● **Work instruction**: Of all the lines below, return only those starting with the line holding "España (1672, 685)" and going on through the line holding "Comentarios (925, 667)", exactly as written.

● **Material to process**:
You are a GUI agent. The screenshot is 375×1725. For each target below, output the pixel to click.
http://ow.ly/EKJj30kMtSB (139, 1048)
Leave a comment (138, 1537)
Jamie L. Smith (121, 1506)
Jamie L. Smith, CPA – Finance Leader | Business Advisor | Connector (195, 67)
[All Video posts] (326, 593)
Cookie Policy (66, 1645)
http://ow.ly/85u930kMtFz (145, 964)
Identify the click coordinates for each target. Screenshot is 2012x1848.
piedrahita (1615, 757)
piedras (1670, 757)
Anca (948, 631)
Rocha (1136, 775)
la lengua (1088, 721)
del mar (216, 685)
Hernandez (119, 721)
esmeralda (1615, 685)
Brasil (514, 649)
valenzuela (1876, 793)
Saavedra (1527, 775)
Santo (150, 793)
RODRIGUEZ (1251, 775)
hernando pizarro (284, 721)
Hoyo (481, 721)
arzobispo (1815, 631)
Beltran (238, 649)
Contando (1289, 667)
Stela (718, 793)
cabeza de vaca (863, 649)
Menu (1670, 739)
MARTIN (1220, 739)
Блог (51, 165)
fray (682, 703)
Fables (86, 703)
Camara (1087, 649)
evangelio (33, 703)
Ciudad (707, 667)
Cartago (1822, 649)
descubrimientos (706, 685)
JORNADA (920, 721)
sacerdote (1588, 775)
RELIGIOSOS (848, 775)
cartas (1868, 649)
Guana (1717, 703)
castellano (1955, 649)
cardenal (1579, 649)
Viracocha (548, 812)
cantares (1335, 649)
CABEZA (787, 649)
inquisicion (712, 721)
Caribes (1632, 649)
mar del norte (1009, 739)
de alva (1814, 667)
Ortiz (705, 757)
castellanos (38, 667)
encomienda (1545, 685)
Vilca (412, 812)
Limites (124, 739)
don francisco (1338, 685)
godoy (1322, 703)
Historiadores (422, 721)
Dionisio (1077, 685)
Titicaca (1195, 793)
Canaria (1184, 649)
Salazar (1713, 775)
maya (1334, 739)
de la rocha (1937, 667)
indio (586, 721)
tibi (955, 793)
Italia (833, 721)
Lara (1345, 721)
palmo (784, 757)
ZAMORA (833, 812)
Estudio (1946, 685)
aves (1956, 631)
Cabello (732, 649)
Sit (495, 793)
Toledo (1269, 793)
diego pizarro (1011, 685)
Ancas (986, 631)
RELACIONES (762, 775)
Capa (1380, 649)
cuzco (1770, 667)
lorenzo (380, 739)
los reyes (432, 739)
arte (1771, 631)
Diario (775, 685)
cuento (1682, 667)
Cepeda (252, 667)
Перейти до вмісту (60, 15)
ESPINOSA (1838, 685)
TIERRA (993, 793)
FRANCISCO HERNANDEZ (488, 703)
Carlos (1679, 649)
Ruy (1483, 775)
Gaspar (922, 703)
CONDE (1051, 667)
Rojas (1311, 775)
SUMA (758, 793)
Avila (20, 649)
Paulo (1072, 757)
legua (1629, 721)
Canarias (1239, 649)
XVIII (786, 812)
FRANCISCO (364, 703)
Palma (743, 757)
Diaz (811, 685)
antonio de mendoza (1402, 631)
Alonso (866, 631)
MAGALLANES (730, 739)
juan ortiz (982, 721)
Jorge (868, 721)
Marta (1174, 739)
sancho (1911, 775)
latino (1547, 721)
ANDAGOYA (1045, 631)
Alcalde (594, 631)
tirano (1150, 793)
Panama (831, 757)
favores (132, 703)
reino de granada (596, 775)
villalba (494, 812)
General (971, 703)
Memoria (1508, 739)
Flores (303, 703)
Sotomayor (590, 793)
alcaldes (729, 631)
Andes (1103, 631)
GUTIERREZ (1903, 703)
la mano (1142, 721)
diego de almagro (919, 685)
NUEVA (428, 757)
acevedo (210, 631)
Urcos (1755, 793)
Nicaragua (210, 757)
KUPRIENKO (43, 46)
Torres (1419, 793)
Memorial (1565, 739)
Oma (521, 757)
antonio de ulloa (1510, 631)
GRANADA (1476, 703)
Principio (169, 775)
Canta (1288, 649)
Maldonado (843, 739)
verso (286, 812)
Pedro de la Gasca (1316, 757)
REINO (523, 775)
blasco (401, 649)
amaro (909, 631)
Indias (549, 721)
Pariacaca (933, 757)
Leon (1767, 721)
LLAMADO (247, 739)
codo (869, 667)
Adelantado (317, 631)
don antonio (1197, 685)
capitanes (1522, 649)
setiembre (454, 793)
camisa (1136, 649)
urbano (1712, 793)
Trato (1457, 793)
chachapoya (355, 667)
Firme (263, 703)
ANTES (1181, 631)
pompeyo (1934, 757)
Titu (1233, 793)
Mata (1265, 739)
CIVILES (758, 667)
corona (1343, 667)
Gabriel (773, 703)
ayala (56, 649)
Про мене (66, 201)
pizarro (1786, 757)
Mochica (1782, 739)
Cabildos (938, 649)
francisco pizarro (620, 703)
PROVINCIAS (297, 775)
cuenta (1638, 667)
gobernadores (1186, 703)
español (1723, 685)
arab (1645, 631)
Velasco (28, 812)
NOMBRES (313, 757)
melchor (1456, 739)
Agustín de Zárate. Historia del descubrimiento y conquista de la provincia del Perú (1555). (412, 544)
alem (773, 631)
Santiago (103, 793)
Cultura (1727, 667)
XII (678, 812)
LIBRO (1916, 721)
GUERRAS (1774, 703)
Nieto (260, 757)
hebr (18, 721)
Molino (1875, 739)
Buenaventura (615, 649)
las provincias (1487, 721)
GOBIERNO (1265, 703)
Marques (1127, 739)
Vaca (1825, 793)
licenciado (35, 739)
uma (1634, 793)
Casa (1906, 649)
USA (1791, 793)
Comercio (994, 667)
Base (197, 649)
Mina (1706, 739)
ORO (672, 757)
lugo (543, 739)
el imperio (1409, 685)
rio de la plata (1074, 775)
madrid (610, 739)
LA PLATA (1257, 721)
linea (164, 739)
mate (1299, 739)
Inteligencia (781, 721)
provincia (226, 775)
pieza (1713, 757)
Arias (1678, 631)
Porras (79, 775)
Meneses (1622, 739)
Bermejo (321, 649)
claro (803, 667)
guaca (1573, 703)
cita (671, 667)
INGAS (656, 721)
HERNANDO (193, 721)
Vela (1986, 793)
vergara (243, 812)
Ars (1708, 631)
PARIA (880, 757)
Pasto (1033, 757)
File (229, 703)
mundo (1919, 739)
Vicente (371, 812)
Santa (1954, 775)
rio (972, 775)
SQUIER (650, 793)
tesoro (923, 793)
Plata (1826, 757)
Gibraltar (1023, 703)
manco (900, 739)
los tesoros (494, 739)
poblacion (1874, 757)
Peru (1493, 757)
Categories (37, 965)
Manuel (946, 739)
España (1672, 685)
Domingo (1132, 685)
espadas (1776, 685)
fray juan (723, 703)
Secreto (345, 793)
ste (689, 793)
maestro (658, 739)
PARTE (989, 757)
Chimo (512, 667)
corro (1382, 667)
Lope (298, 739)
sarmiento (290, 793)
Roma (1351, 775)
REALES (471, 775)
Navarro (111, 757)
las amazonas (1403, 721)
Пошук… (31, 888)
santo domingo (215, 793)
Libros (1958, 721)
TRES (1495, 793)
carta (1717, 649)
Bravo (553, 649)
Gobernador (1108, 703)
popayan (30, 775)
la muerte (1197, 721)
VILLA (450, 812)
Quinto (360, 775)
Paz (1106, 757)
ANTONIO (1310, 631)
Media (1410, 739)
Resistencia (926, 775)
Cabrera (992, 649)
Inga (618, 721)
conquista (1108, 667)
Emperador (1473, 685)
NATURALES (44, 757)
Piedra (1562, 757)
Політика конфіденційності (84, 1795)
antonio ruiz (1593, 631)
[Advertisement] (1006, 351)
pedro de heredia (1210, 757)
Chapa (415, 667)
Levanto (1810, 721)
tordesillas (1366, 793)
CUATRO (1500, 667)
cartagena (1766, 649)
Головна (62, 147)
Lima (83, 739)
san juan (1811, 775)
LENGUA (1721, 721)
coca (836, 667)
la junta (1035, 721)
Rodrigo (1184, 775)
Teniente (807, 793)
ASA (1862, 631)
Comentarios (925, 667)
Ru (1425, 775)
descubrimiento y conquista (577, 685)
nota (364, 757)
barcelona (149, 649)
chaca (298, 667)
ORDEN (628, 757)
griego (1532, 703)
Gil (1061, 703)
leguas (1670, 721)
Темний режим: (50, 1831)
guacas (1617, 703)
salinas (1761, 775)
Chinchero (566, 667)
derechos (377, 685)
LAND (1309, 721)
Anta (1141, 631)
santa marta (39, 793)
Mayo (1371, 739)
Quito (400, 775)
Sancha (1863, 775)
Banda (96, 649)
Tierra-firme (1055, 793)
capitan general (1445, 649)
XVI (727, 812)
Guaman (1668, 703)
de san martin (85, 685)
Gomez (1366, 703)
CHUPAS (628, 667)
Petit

● **Output for this exercise**:
España (1672, 685)
Domingo (1132, 685)
espadas (1776, 685)
fray juan (723, 703)
Secreto (345, 793)
ste (689, 793)
maestro (658, 739)
PARTE (989, 757)
Chimo (512, 667)
corro (1382, 667)
Lope (298, 739)
sarmiento (290, 793)
Roma (1351, 775)
REALES (471, 775)
Navarro (111, 757)
las amazonas (1403, 721)
Пошук… (31, 888)
santo domingo (215, 793)
Libros (1958, 721)
TRES (1495, 793)
carta (1717, 649)
Bravo (553, 649)
Gobernador (1108, 703)
popayan (30, 775)
la muerte (1197, 721)
VILLA (450, 812)
Quinto (360, 775)
Paz (1106, 757)
ANTONIO (1310, 631)
Media (1410, 739)
Resistencia (926, 775)
Cabrera (992, 649)
Inga (618, 721)
conquista (1108, 667)
Emperador (1473, 685)
NATURALES (44, 757)
Piedra (1562, 757)
Політика конфіденційності (84, 1795)
antonio ruiz (1593, 631)
[Advertisement] (1006, 351)
pedro de heredia (1210, 757)
Chapa (415, 667)
Levanto (1810, 721)
tordesillas (1366, 793)
CUATRO (1500, 667)
cartagena (1766, 649)
Головна (62, 147)
Lima (83, 739)
san juan (1811, 775)
LENGUA (1721, 721)
coca (836, 667)
la junta (1035, 721)
Rodrigo (1184, 775)
Teniente (807, 793)
ASA (1862, 631)
Comentarios (925, 667)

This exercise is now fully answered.